What else did Donald Trump do this week?
SOMETHING. Or did he?
He filed his taxes? Monday of this week was the day that Trump's routine extension for filing his 2016 taxes expired. Presumably he met this deadline. As Trump has resolutely refused to release any information whatsoever about his taxes, breaking with a precedent stretching back to Watergate, there is no way to know.
He remembered the name of the soldiers whose families he was consoling? The scandal around Trump's botched condolence calls for the soldiers who were killed in Niger on October 6th is now reorienting around the question of why they were put at risk in the first place (see below). But Trump seemed eager to rehash the question of whether Sgt. La David Johnson's widow, Myeshia Johnson, was a liar for saying that Trump was insensitive and didn't seem to know who he was talking about in the hastily-arranged phone call.
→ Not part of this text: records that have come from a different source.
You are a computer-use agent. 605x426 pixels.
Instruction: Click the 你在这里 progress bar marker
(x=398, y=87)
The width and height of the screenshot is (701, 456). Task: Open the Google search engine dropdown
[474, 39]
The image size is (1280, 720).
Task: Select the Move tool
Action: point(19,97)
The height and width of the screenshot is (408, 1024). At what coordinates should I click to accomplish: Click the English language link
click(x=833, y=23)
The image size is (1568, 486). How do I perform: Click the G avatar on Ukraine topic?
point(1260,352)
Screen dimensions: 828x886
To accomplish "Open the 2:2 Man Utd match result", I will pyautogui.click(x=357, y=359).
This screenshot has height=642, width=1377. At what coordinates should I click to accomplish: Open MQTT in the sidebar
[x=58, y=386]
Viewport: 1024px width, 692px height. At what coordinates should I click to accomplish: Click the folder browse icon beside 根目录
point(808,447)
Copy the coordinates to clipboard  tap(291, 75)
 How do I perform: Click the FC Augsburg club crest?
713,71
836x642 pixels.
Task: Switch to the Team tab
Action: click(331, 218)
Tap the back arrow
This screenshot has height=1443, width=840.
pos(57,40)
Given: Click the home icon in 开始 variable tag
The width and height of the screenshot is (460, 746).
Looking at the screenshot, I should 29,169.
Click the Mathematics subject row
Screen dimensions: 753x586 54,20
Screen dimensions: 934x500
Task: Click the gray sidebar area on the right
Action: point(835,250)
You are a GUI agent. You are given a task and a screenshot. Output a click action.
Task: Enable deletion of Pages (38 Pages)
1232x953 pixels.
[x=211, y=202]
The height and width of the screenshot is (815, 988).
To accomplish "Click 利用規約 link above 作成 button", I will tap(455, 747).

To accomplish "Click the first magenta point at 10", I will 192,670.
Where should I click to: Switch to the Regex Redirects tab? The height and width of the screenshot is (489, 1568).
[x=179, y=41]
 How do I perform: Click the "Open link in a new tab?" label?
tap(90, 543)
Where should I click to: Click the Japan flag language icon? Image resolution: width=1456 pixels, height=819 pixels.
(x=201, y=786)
This Wednesday, Trump declared to reporters that he was telling the truth (and Myeshia Johnson was not) because he has "one of the all time great memories." And just in case his all-time great memory failed him, Trump also said that the soldier's full name was spelled out on a chart for him.
Trump has claimed to have a great memory before, although he promptly forgot ever having made that claim when it came up in a deposition related to his fraudulent Trump University business.
He took responsibility for authorizing the Niger mission that came under attack? Sgt. Johnson was killed during the same mission that claimed the lives of SSgt. Bryan Black, SSgt. Dustin Wright, and SSgt. Jeremiah Johnson. They were in Niger as part of a counterterrorism force training and assisting the Nigerien military, and had gone on many such combat patrols in the past. But circumstances had recently changed: a crucial element in the overall anti-ISIS forces in the region, the military of neighboring Chad, had been abruptly withdrawn. Some suspect that this was done in retaliation for Trump's seemingly inexplicable decision to add Chad to his travel bans.
Asked on Wednesday if he had authorized the mission, Trump passed the buck to the people he tends to refer to as "my generals." (This is not the first time that Trump has sought to avoid responsibility for orders that cost American lives.) It is not uncommon for the fine-grained details to be left to the discretion of professional military commanders. It is unusual for a president to abdicate all strategic oversight of a theater in which American military personnel are in harm's way.
He was elected with the help of Cambridge Analytica? This week, CNN reported that Cambridge Analytica--the data-mining political consultancy credited with engineering Trump's narrow electoral victory--had been caught asking Wikileaks for the e-mails he believed had been stolen from Hillary Clinton's private e-mail server. (There is no evidence Clinton's private server was ever hacked, and no e-mails from it have ever been released. Wikileaks did publish e-mails stolen by Russian intelligence agencies from the Democratic National Committee, which prompted Trump to declare "I love Wikileaks!")
In other words, yet another element of the Trump campaign was revealed to be interested in what Russian spies could do for them.
Immediately, Trump surrogates began erasing Cambridge Analytica from its previously vaunted place in the Trump mythology. This is a fairly common practice in the Trump world: as figures close to him are implicated in Russia's interference in American elections, they are retroactively expunged from the story of Trump's rise to power. Paul Manafort, who sat at the very top of the Trump campaign org chart for months and is a known target of the Mueller investigation, was reimagined as having played "a very limited role." En route to pushing Steve Bannon out of the White House, Trump himself deleted months of his closest advisor's influence from history when he asserted that Bannon "was not involved in my campaign until very late." Michael Flynn, who became the first person forced out of the Trump administration when he was caught lying about his contacts with Russian agents, was reinvented as an Obama administration holdover, notwithstanding the fact that President Obama fired Flynn in 2013.
Both Bannon and Flynn were on the payroll of Cambridge Analytica, although Flynn concealed his involvement until recently.
Why are these things important?
- Presidents do not get to hide behind the military for the consequences of the tasks they give the military.
- Trying to erase politically awkward subordinates from history is what authoritarians do.
- It's bad if getting the last word in an argument with a grieving military widow is any kind of a priority for a president.
- A president who ignores attacks on the United States is aiding and abetting attacks on the United States.